Une blessure aux victimes de violences sexuelles, qui entraîne de nombreux problèmes de santé, est souvent invisible pour les professionnels de la santé. “Il s’agit de la contraction des muscles du plancher pelvien”, spécifie la physiothérapeute Caroline Arbor, qui pratique dans la réhabilitation périnéale et pelvienne (REPP). Mais cette approche, que l’ordre professionnel de la physiothérapie du Québec juge “crucial pour la qualité de vie de nombreuses personnes”, dont les victimes d’agression sexuelle, ne sont généralement pas proposées dans le réseau de santé publique. Actuellement, seuls les traitements pour prévenir ou traiter l’incontinence urinaire sont offerts gratuitement.
Caroline Arbor, qui fait de l’exercice dans une armoire privée à Montréal, est l’un des 707 physiothérapeutes spécialisés dans REPP au Québec, une branche de physiothérapie centrée sur des dysfonctionnements autour du plancher pelvien, enseigné au baccalauréat et aux microprograns de l’Université du deuxième cycle.
Également appelée périnée et située à l’intérieur du bassin, le plancher pelvien est souvent comparé à un petit bol ou à un hamac et soutient plusieurs nerfs et vaisseaux sanguins vitaux. Lorsque la respiration est compromise (par stress ou anxiété, par exemple), le plancher pelvien est comprimé – et comprime tout ce qu’il contient. Plus cette compression dure dans le temps, moins son contenu fonctionnera adéquatement, donc les complications peuvent s’ensuivre. La douleur ressentie pendant les relations sexuelles, dans le dos, dans les hanches, l’apparition de troubles tels que la constipation, l’alouette. En fin de compte, plusieurs des systèmes régissant le corps (digestif, urinaire, endocrinien, etc.) peuvent également être affectés.

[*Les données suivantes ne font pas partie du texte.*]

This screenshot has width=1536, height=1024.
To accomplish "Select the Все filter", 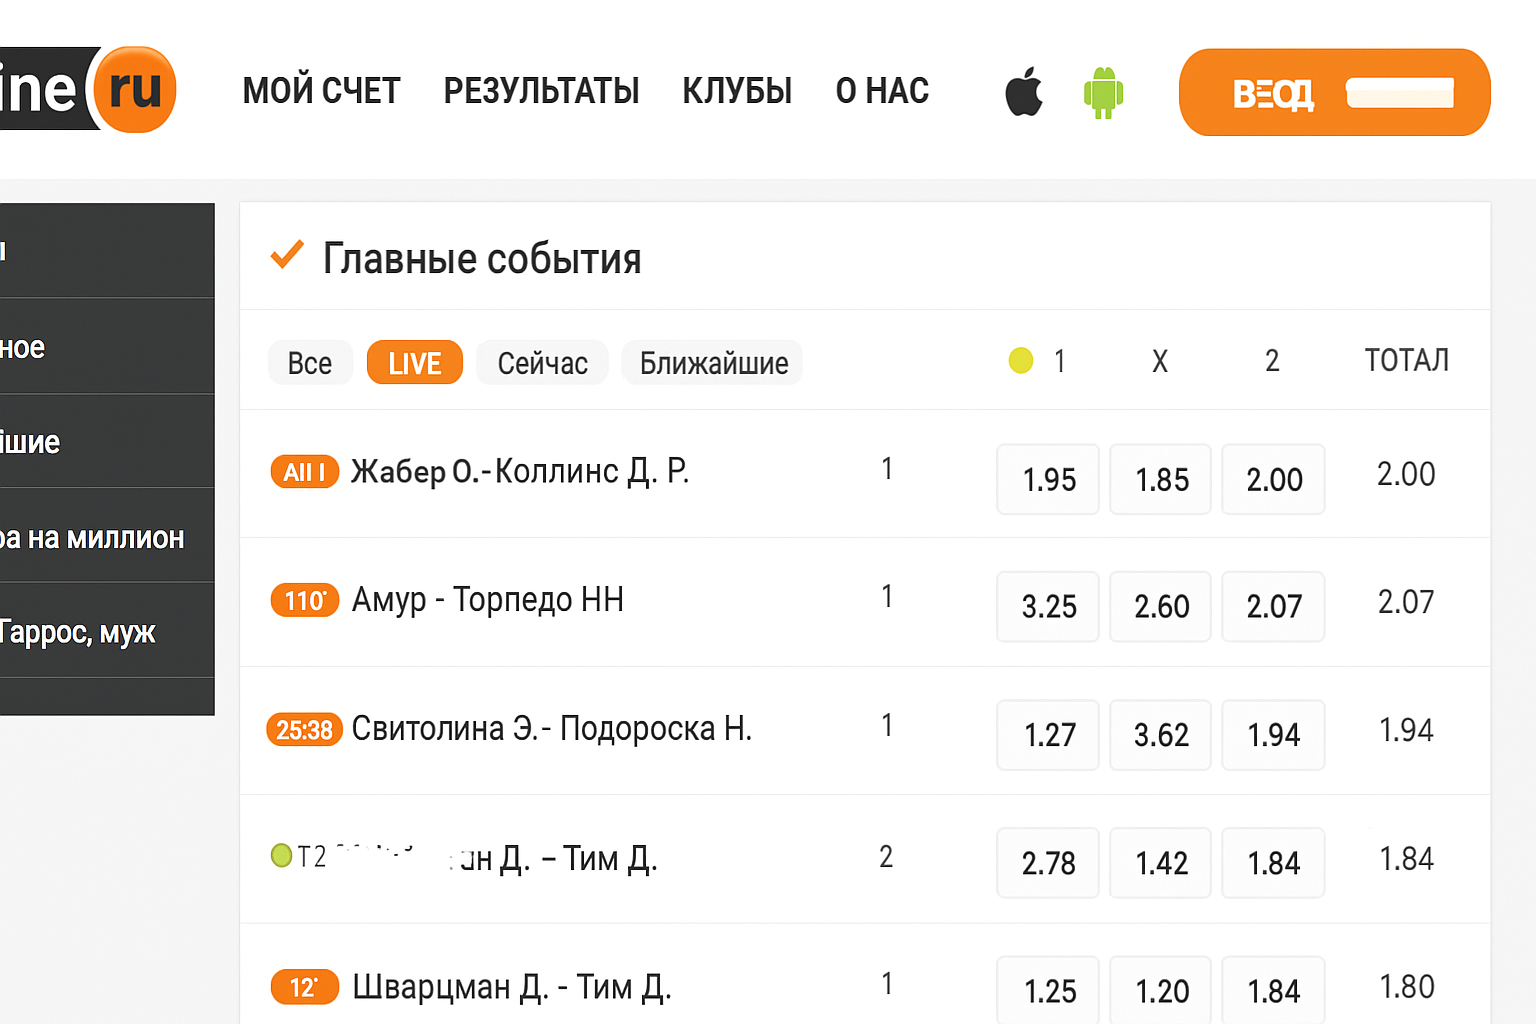I will [x=310, y=363].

Sur la base des techniques de relaxation, le REPP permet de résoudre les tensions, de mobiliser les articulations ou les nerfs et propose des exercices pour renforcer ou adoucir les muscles du plancher pelvien. Physiothérapeute Caroline Arboour voit dans les mères futures ou nouvelles, des personnes aux prises avec une douleur pelvienne résultant d’un trouble neurologique, et d’autres qui éprouvent Douleurs gynécologiques extrêmes quotidiennes, générées entre autres par endométriose. Elle rencontre également de plus en plus de victimes d’agressions – qu’elles soient physiques ou non.
Cette «physiothérapie de l’intime», en particulier avec les personnes qui ont subi une violence sexuelle, doivent être plus reconnues et accessibles, proclame Mélanie Morin, professeur à la Faculté de médecine et de sciences de la santé à l’Université de Sherbrooke. Ses avantages commencent à être perçus dans la clinique, assure-t-elle, mais ne restent pas documentés par des études sérieuses.

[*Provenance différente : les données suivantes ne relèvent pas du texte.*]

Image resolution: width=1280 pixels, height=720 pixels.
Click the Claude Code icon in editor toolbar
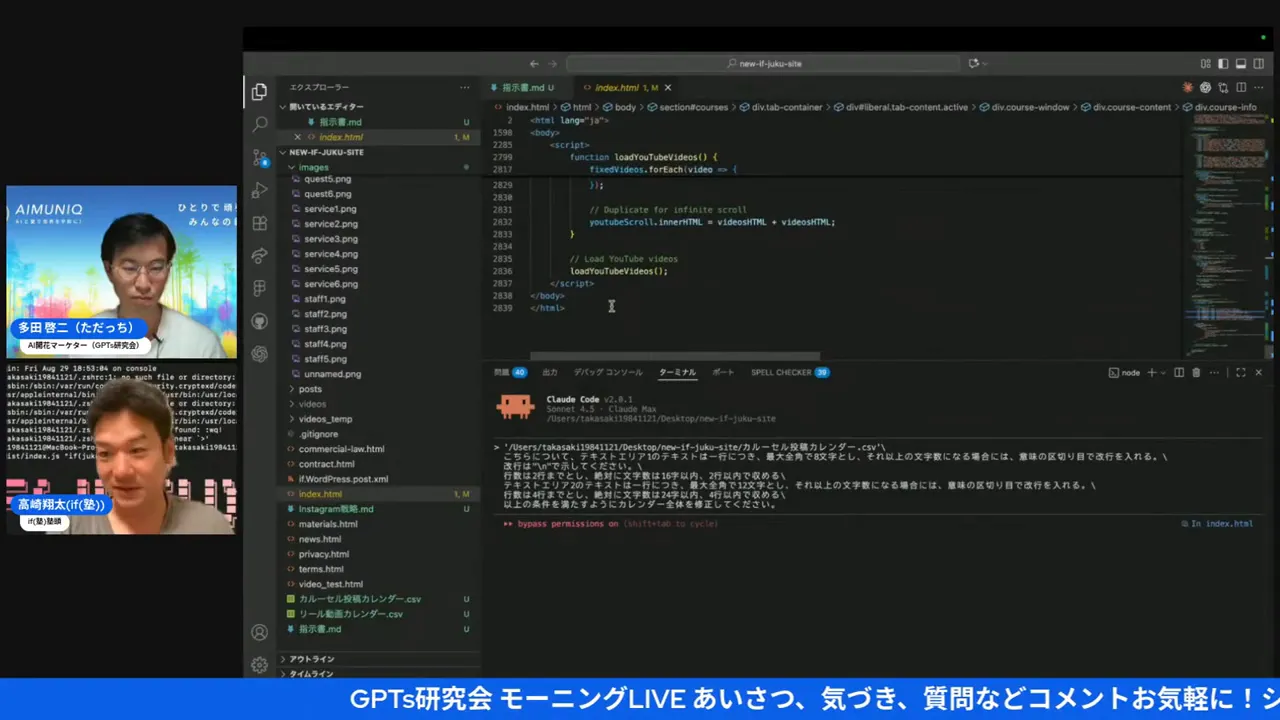click(x=1188, y=88)
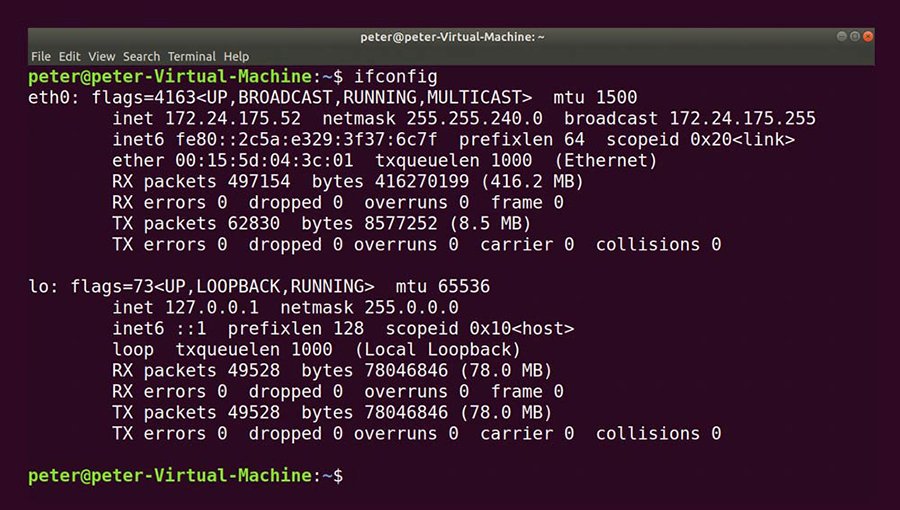Minimize the terminal window
Viewport: 900px width, 510px height.
pos(843,36)
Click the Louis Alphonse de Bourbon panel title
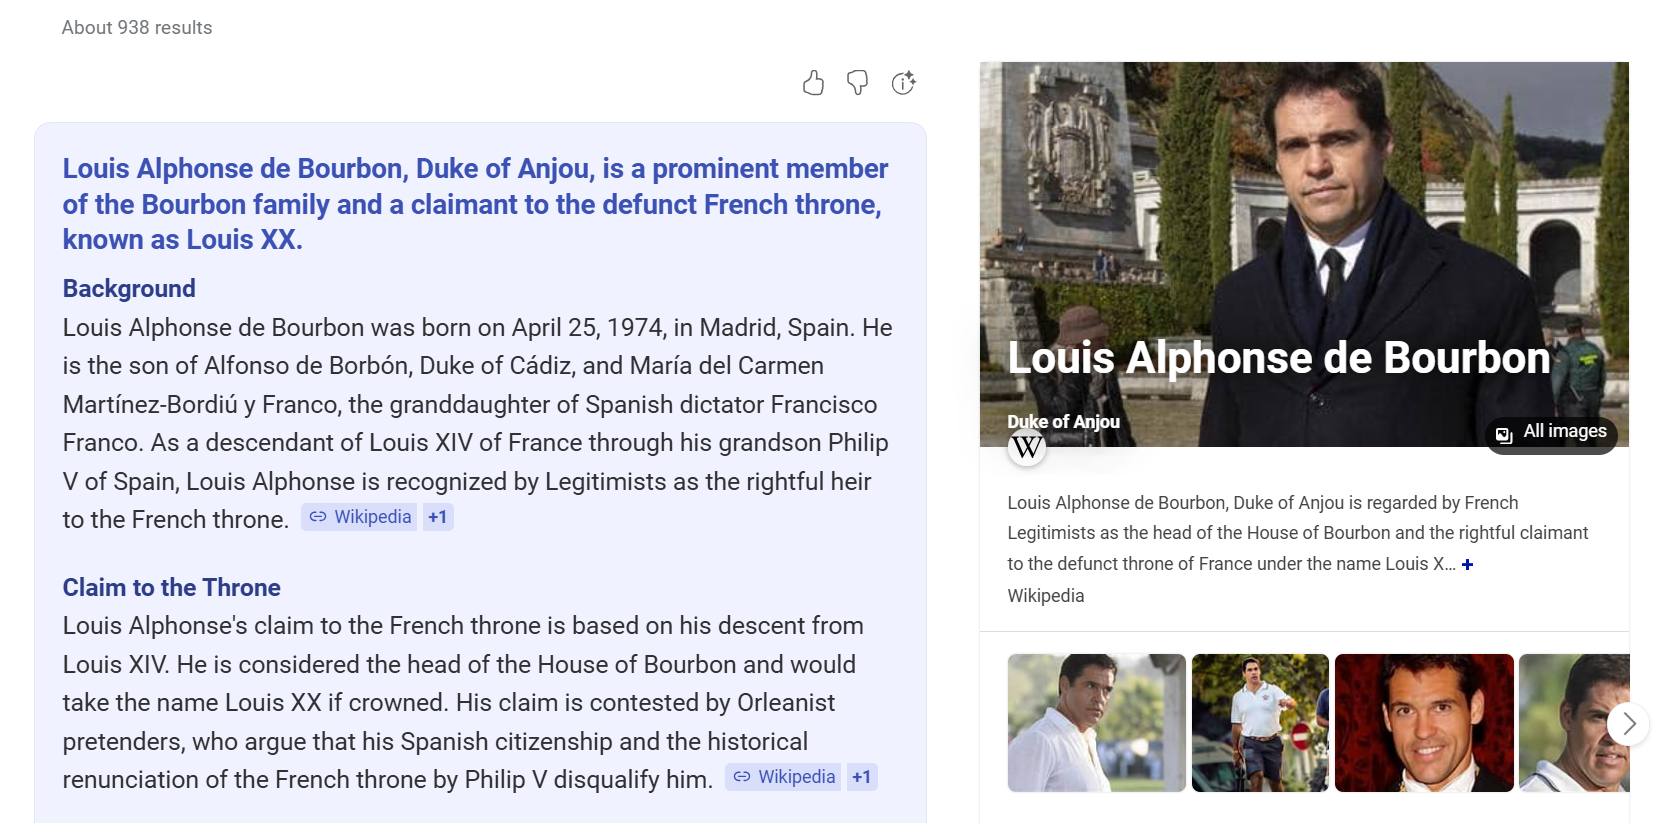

La recherche scientifique liée à ce qui est des reproductions très récentes, s’est jusqu’à présent concentrée sur l’incontinence ou le prolapsus (“descente d’organe”). L’Institut national d’excellence en matière de santé et de services sociaux (INESS), qui a le mandat d’évaluer les protocoles de prévention ou de traitement au nom du ministère de la Santé, a penché en 2022 et 2023 sur l’idée d’inclure REPP dans les services de santé couverts par le Schéma public. S’il recommandait l’accès pour prévenir et traiter l’incontinence urinaire et le prolapsus des organes pelviens, il ne voulait pas prendre position pour la douleur périnéale ou anorectale chez les femmes adultes, en jugeant les données actuelles insuffisantes.
“De nombreuses femmes n’ont pas le budget ou l’accès nécessaire à l’assurance”, se souvient Caroline Arbor. Il est temps, dit-elle, que nous promettons collectivement le REPP.